Tell us a little bit about the design and your work with Atelier Bow-Wow.

MN:

The design brief was a bit crazy, because we wrote it before we knew where the site would be. We just asked them for a space in which we could do everything and anything. They decided to create a void space and have all the equipment fly above so it becomes like a theater. If we need to host a dinner, we bring the tables down. When we don’t need them anymore, we raise them back up. If we have a lecture and need more chairs, we bring down more chairs and then lift them back up.

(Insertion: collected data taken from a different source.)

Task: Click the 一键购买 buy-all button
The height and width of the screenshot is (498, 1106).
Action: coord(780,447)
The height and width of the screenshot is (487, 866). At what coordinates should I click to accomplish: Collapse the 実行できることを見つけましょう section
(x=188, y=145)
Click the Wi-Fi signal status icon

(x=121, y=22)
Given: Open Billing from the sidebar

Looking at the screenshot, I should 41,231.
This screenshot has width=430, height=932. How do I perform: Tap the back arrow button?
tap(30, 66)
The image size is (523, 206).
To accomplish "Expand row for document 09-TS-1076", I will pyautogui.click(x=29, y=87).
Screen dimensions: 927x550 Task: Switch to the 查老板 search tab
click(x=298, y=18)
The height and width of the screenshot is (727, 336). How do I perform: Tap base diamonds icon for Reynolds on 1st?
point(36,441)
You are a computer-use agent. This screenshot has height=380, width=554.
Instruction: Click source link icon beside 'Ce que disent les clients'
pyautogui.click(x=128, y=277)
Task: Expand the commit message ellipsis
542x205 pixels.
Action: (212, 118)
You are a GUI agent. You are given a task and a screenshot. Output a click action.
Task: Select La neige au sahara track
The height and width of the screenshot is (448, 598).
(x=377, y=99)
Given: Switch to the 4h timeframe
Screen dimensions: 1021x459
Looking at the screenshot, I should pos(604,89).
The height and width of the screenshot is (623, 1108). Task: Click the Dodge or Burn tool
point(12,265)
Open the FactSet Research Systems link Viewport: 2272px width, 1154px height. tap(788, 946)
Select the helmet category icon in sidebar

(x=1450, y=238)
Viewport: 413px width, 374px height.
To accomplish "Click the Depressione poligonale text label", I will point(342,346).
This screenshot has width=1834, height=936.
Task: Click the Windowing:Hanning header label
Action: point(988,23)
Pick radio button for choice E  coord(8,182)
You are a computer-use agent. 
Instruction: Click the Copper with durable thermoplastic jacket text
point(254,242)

Atelier Bow-Wow created a frame for us. We specifically said that we didn’t want something iconic. The Guggenheim is known for iconic, bombastic buildings and this is the opposite. It is very unassuming. We want people to focus on the content, the people and the events without being bothered by the space. Their design has created the feel of a street when the gates are open, a passageway that wasn’t there before.

Blanchfield:

Is the lab intended primarily to inspire discourse about cities? Or are there specific plans for the outcomes of these conversations?

MN:

After the first three cities we will present an exhibition at the Guggenheim here in New York to reflect on everything that’s happened. But this is a lab, an experiment. It’s about the process. What happens here every day will be of equal importance to the outcomes. Which is why the website is crucial, because it will become an archive of all those ideas. It’s about awareness and about getting people to think about the city in new ways.